Shares of Apple (NASDAQ:AAPL) enjoyed solid gains today, rising more than $15, or nearly 4%, by the afternoon following four days of relentless selling that saw the Mac maker shed nearly $29 since last Tuesday. That four-day streak of losses put the company down over 6%, representing a market cap decline of an incredible $27 billion.

Apple's valuation fell below the important threshold of $400 billion in the process, with yesterday's low of $419 valuing the company at $393 billion. Shares have now reclaimed that threshold. What drove the rally?

Talking heads
Two Street analysts appeared on CNBC this morning to discuss Apple's prospects, which may have fed some bulls.

BGC Financial analyst Collin Gillis, who rates Apple a hold, acknowledged that it would seem that the stock is starting to bottom out. Gillis feels confident that investors will see some news out very soon regarding its cash balance and the inevitable dividend boost.

The analyst also points out that every time investors have tried to call the bottom thus far, they've been cut while trying to catch a falling knife since shares simply keep dropping. If Apple were to increase its dividend to closer to a 4% yield, Gillis sees shares responding. He was a bit surprised by the rally that Apple saw last year when it reinitiated its dividend in the first place.

Bernstein Research analyst Toni Sacconaghi, who considers Apple a buy and has assigned a $725 price target, was expectedly more bullish than Gillis. Investors widely believe that Apple is preparing to "materially" return more cash, a move that Sacconaghi believes could spark a rally of $40 to $50. Without this type of catalyst, shares could potentially be modestly higher or lower by the time the Mac maker's April earnings release rolls around.

Sacconaghi also goes as far as to say that the June estimates are too high, and investors are now focusing heavily on Apple's new method of providing guidance since Apple's forecasts are no longer expected to be comically low. The company's outlook could prove to weigh on shares, absent any other positive catalysts such as a dividend increase.

Overall, the analyst still believes Apple is "very inexpensively valued and an exceptional value for long-term investors," but it still has some perception challenges with growth investors. This class of investors still needs to see some product catalysts, such as a major carrier partnership or a new device, to be satiated.

Maybe there's a simpler explanation
Perhaps the analyst chatter is helping boost shares today. Perhaps it's just a rebound rally, plain and simple.

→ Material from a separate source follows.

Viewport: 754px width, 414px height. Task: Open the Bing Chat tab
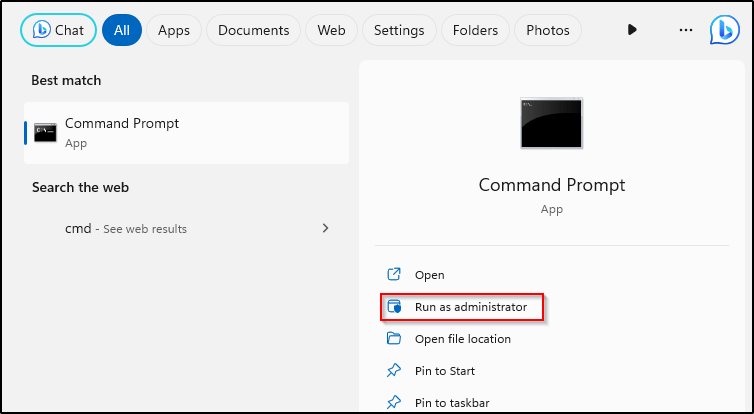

On the way down over the past six months, Apple has posted several intense rebound rallies that proved to be nothing more than temporary reprieves. Investors may remember when shares surged a whopping 7% on a single day in November on no specific news. That rebound allowed Apple to reclaim the $500 billion market cap threshold, only to surrender it shortly thereafter.

Fellow Fool Eric Bleeker, CFA, crunched the numbers and found that the 7% rally even ranked as its 20th largest daily gain in 10 years. All of it for no fundamental reason; bears merely needed to take a breather. Today's 3% jump is similarly encouraging -- even if it's just a sign of selling pressure is exhausted.

Come on in
With Apple now valued at just over $400 billion and its cash representing a third of that total, shares are unarguably "very inexpensively valued" by almost any metric investors can think of. Apple's P/E is just under 10, far cheaper than the broader S&P 500 at 17.5. Even though you'd think its bargain metrics would already be tempting value investors, just wait until they pile in after the inevitable dividend boost.